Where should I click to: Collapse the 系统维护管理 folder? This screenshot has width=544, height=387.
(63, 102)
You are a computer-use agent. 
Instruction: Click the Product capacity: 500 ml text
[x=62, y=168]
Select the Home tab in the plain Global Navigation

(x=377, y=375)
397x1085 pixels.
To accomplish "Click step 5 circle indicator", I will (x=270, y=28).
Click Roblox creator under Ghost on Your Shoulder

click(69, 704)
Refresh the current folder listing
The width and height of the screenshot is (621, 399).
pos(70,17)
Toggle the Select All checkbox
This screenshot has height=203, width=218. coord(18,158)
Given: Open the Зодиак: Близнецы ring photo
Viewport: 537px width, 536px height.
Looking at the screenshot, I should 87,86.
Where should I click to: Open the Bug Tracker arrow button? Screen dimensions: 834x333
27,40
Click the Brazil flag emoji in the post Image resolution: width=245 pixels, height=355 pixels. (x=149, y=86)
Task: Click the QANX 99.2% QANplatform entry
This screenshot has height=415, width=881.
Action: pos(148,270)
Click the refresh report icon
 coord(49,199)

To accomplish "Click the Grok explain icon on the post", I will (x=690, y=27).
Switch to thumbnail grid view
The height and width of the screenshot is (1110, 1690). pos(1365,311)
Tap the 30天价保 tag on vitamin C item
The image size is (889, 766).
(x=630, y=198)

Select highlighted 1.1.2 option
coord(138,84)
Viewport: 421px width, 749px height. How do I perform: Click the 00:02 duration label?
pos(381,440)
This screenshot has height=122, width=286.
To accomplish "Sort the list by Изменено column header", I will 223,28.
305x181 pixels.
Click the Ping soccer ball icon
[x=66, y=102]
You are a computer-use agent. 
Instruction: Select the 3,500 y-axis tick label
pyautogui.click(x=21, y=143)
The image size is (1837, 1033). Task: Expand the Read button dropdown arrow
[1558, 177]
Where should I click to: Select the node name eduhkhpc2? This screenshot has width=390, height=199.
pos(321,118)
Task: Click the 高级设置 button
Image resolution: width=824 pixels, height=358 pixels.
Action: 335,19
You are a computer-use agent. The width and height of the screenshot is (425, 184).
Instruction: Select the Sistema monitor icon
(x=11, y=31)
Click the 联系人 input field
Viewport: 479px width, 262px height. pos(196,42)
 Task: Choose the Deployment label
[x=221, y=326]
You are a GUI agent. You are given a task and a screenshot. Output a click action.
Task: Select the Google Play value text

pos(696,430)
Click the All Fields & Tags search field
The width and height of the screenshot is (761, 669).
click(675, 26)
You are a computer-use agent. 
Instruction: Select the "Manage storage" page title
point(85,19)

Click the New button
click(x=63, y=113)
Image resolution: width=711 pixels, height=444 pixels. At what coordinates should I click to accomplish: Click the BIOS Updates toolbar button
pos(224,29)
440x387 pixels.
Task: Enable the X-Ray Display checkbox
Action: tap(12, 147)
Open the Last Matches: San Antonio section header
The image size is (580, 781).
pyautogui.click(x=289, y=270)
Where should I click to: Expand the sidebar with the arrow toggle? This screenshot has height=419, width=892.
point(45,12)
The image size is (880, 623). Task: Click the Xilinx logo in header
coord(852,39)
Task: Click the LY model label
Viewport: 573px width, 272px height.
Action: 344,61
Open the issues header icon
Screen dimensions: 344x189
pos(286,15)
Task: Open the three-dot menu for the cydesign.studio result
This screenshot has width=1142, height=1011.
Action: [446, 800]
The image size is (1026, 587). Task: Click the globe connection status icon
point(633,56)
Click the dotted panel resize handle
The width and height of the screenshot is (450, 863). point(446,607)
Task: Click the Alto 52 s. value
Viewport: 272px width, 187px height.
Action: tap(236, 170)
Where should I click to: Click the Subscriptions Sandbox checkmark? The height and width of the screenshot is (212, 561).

============================================================

→ Task to carry out:
The full listing is to be restated word for word.

→ Exercise output:
Where should I click to: Collapse the 系统维护管理 folder? This screenshot has width=544, height=387.
(63, 102)
You are a computer-use agent. 
Instruction: Click the Product capacity: 500 ml text
[x=62, y=168]
Select the Home tab in the plain Global Navigation

(x=377, y=375)
397x1085 pixels.
To accomplish "Click step 5 circle indicator", I will (x=270, y=28).
Click Roblox creator under Ghost on Your Shoulder

click(69, 704)
Refresh the current folder listing
The width and height of the screenshot is (621, 399).
pos(70,17)
Toggle the Select All checkbox
This screenshot has height=203, width=218. coord(18,158)
Given: Open the Зодиак: Близнецы ring photo
Viewport: 537px width, 536px height.
Looking at the screenshot, I should 87,86.
Where should I click to: Open the Bug Tracker arrow button? Screen dimensions: 834x333
27,40
Click the Brazil flag emoji in the post Image resolution: width=245 pixels, height=355 pixels. (x=149, y=86)
Task: Click the QANX 99.2% QANplatform entry
This screenshot has height=415, width=881.
Action: pos(148,270)
Click the refresh report icon
 coord(49,199)

To accomplish "Click the Grok explain icon on the post", I will (x=690, y=27).
Switch to thumbnail grid view
The height and width of the screenshot is (1110, 1690). pos(1365,311)
Tap the 30天价保 tag on vitamin C item
The image size is (889, 766).
(x=630, y=198)

Select highlighted 1.1.2 option
coord(138,84)
Viewport: 421px width, 749px height. How do I perform: Click the 00:02 duration label?
pos(381,440)
This screenshot has height=122, width=286.
To accomplish "Sort the list by Изменено column header", I will 223,28.
305x181 pixels.
Click the Ping soccer ball icon
[x=66, y=102]
You are a computer-use agent. 
Instruction: Select the 3,500 y-axis tick label
pyautogui.click(x=21, y=143)
The image size is (1837, 1033). Task: Expand the Read button dropdown arrow
[1558, 177]
Where should I click to: Select the node name eduhkhpc2? This screenshot has width=390, height=199.
pos(321,118)
Task: Click the 高级设置 button
Image resolution: width=824 pixels, height=358 pixels.
Action: 335,19
You are a computer-use agent. The width and height of the screenshot is (425, 184).
Instruction: Select the Sistema monitor icon
(x=11, y=31)
Click the 联系人 input field
Viewport: 479px width, 262px height. pos(196,42)
 Task: Choose the Deployment label
[x=221, y=326]
You are a GUI agent. You are given a task and a screenshot. Output a click action.
Task: Select the Google Play value text

pos(696,430)
Click the All Fields & Tags search field
The width and height of the screenshot is (761, 669).
click(675, 26)
You are a computer-use agent. 
Instruction: Select the "Manage storage" page title
point(85,19)

Click the New button
click(x=63, y=113)
Image resolution: width=711 pixels, height=444 pixels. At what coordinates should I click to accomplish: Click the BIOS Updates toolbar button
pos(224,29)
440x387 pixels.
Task: Enable the X-Ray Display checkbox
Action: tap(12, 147)
Open the Last Matches: San Antonio section header
The image size is (580, 781).
pyautogui.click(x=289, y=270)
Where should I click to: Expand the sidebar with the arrow toggle? This screenshot has height=419, width=892.
point(45,12)
The image size is (880, 623). Task: Click the Xilinx logo in header
coord(852,39)
Task: Click the LY model label
Viewport: 573px width, 272px height.
Action: 344,61
Open the issues header icon
Screen dimensions: 344x189
pos(286,15)
Task: Open the three-dot menu for the cydesign.studio result
This screenshot has width=1142, height=1011.
Action: [446, 800]
The image size is (1026, 587). Task: Click the globe connection status icon
point(633,56)
Click the dotted panel resize handle
The width and height of the screenshot is (450, 863). point(446,607)
Task: Click the Alto 52 s. value
Viewport: 272px width, 187px height.
Action: tap(236, 170)
Where should I click to: Click the Subscriptions Sandbox checkmark? The height and width of the screenshot is (212, 561).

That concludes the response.